**WRITTEN TASK:** Shorten the paragraph in the customer acquisition text that begins "This use case improves" to no more than three sentences, keeping its main facts.

AI-driven customer acquisition
Use case description
This use case improves the quality of your Google Performance Max (PMax) ad audiences using Bloomreach Autosegments. It identifies customers who both spend well and respond to ads, then exports them as a seed audience to guide Google toward better lookalikes. This methodology has delivered up to 8x improvement in return on ad spend (ROAS), 37% reduction in customer acquisition cost (CAC), and 14% revenue lift across reference customers.
Key features
- Rate-based metrics: Uses percentage-based metrics instead of raw counts, so Autosegments finds customers who genuinely respond to ads — not just those with high session counts.
- Churn-window CLTV: Measures customer value using only recent revenue within your business's churn period, filtering out customers who were valuable in the past but are now inactive.
- Max & Prune attribute strategy: Starts with the broadest set of relevant attributes, then removes dominant surface-level traits to help Autosegments find deeper behavioral patterns.
- Two selection paths: The Outlier path targets a clear high-volume winner segment; the Growth Potential path targets efficient segments that aren't getting enough ad impressions yet.
- Exclusion audiences: Builds suppression lists alongside the seed audience to stop wasting budget on the wrong customers.
- Volume validation: Checks that the segment is large enough to survive the platform's matching process and still deliver a usable signal to Google.

**INFORMATION SUPPLIED:**
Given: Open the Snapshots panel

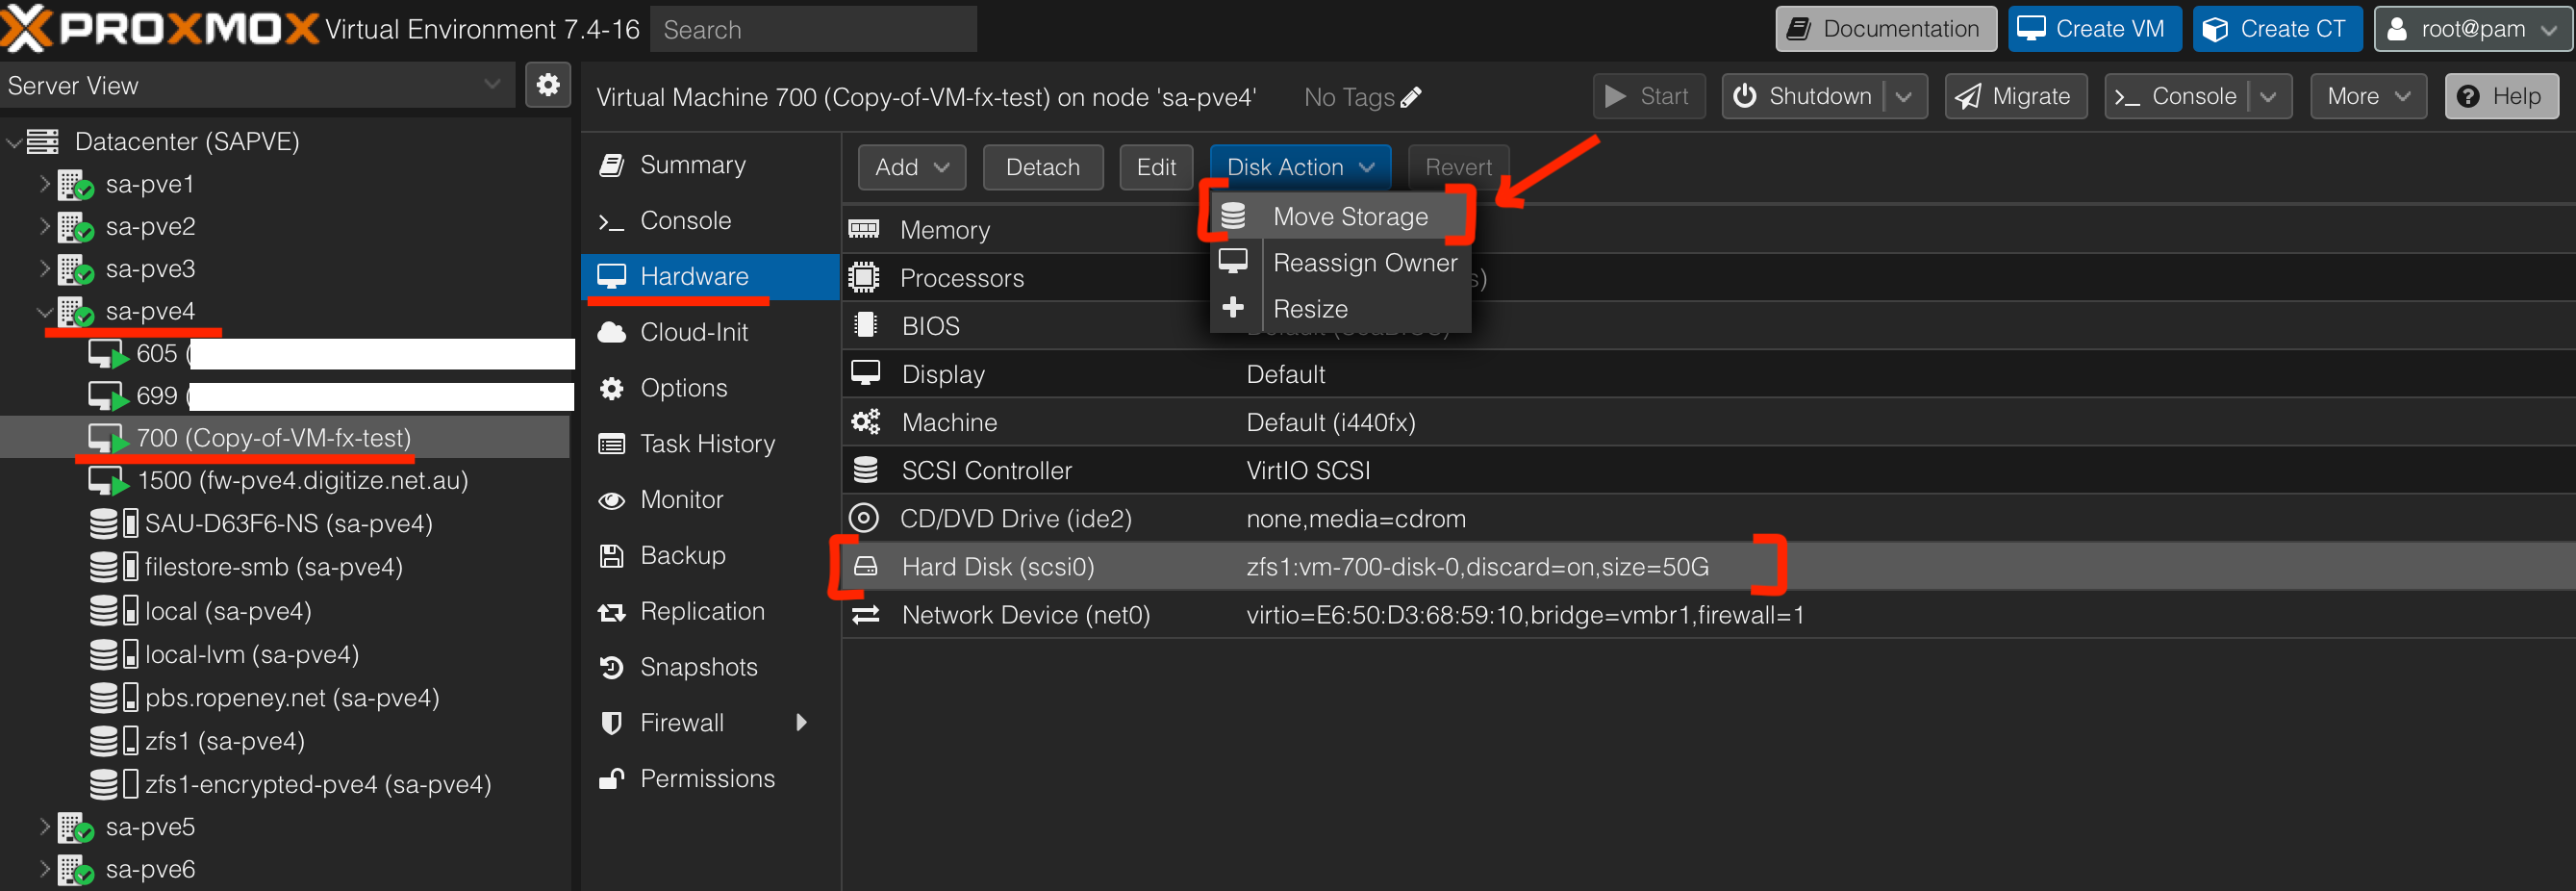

**ANSWER TO THIS TASK:** Bloomreach Autosegments improves Google Performance Max (PMax) ad audiences by finding customers who both spend well and respond to ads. It exports them as a seed audience so Google finds better lookalikes. Across reference customers, the method has delivered up to 8x higher return on ad spend (ROAS), 37% lower customer acquisition cost (CAC), and a 14% revenue lift.